Forty years is a long time for a steel sculpture but not one that has been hot dip galvanized.
Cast your mind back to July 1969. At the same time that man first walked on the moon, cider producer Bulmers and ornithologist Sir Peter Scott unveiled a new sculpture on Whitecross road, Hereford. The Bulmers Woodpecker.
Bulmers commissioned local Sculptor Walenty Pytel, internationally renowned for his metal bird sculptures, to design and create the piece to celebrate their Woodpecker cider brand. The 600kg and twenty foot high steel sculpture was hot dip galvanized to protect it from corrosion and then painted black for aesthetics.
Forty years on, and despite a few paint jobs over the years, the paint had continued to peel away and the old bird was beginning to look a bit ruffled. As a result of this Bulmers decided that the Woodpecker could do with a complete makeover and contacted local company Hereford Galvanizers Ltd to make the arrangements. Hereford Galvanizers had originally galvanized the sculpture back in 1969 and were all too keen to help. Their first job was to inspect the sculpture and after carrying out some tests discovered that the galvanized zinc coating beneath the peeling paintwork was still sound and would have carried on protecting the steel from corrosion for many years to come.
The steelwork was first removed from its plinth by local crane company Jay and Davies and taken to another local company CSCS to be shotblasted free of the existing flaky paintwork. The steelwork was then hot dip galvanized at Hereford Galvanizers and returned back to CSCS for its paint job before finally being lifted back onto its plinth with Walenty Pytel himself as one of the onlookers.

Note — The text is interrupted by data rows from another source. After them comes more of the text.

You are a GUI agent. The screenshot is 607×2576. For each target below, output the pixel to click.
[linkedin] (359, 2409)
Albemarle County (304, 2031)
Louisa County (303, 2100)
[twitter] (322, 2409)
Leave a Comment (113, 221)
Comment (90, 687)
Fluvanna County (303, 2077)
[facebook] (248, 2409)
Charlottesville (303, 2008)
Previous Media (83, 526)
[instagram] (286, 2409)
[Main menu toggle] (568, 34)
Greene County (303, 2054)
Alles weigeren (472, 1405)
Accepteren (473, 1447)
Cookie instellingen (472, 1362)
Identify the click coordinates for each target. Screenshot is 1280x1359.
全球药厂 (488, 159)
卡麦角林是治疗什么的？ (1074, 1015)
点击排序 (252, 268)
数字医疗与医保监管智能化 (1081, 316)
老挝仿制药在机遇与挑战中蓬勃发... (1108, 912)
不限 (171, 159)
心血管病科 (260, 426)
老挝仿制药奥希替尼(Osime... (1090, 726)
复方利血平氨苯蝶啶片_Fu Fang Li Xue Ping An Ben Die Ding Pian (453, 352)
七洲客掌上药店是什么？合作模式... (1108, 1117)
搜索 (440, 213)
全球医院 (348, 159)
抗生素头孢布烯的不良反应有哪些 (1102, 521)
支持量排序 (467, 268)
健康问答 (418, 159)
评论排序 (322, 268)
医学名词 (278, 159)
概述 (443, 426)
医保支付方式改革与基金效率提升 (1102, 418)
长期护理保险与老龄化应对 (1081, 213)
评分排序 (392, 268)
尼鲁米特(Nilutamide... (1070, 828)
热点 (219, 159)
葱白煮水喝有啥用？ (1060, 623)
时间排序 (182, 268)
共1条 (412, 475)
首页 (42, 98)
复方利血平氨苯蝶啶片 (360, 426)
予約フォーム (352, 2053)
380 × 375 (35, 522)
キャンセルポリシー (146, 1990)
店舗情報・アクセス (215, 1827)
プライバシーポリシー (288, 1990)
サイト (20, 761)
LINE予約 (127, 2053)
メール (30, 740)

Harry Turner, Cider Communications Manager for Bulmers, said “The Woodpecker is an iconic and much loved landmark in the Whitecross Road area, where Fred and Percy Bulmer first set up a cider mill over 120 years ago. However, it has been showing its age recently and we thought it was time to give the old bird a bit of a treat, to make sure it’s still welcoming visitors to Hereford in another 40 years”.